**BRIEF**
If a line in the records below contains the word "agent", return that line.

**Records from a data collection**
· · ·
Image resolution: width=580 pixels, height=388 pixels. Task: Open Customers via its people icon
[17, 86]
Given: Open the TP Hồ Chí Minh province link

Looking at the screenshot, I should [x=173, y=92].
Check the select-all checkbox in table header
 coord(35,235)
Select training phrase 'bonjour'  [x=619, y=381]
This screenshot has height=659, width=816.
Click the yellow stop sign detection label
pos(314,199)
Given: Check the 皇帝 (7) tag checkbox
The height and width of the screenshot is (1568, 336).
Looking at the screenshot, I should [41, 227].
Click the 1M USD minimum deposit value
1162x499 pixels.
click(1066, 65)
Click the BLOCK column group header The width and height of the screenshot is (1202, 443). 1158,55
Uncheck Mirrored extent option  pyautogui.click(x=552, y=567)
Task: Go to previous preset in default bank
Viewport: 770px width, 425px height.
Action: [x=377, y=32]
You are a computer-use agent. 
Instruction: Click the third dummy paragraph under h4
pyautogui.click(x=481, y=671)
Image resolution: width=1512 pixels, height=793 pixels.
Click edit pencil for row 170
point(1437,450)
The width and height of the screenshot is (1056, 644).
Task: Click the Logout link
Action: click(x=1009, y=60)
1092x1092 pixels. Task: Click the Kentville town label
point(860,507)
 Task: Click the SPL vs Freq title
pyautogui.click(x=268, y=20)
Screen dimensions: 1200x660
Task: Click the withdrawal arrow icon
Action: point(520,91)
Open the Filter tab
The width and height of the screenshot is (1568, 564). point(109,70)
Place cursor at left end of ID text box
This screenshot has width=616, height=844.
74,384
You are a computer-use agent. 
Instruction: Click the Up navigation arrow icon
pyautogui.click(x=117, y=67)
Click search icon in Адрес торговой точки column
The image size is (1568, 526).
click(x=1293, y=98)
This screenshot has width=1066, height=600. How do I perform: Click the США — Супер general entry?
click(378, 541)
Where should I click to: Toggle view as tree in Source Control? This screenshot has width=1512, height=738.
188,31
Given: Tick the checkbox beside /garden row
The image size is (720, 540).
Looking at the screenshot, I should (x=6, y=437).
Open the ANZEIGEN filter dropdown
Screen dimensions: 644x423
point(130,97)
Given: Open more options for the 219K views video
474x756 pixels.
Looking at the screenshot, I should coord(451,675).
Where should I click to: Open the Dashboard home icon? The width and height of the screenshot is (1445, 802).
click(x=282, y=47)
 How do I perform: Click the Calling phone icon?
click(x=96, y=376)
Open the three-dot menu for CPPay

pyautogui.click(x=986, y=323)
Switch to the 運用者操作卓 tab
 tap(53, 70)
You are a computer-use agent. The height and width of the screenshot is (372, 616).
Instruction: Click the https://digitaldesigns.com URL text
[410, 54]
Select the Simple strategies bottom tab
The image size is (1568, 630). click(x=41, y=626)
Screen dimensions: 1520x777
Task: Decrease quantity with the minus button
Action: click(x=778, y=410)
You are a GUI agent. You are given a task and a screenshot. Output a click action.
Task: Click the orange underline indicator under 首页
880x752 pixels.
· · ·
**PROBLEM SOLUTION**
You are a computer-use agent. 
You are a computer-use agent. 
You are a computer-use agent. The height and width of the screenshot is (372, 616).
You are a GUI agent. You are given a task and a screenshot. Output a click action.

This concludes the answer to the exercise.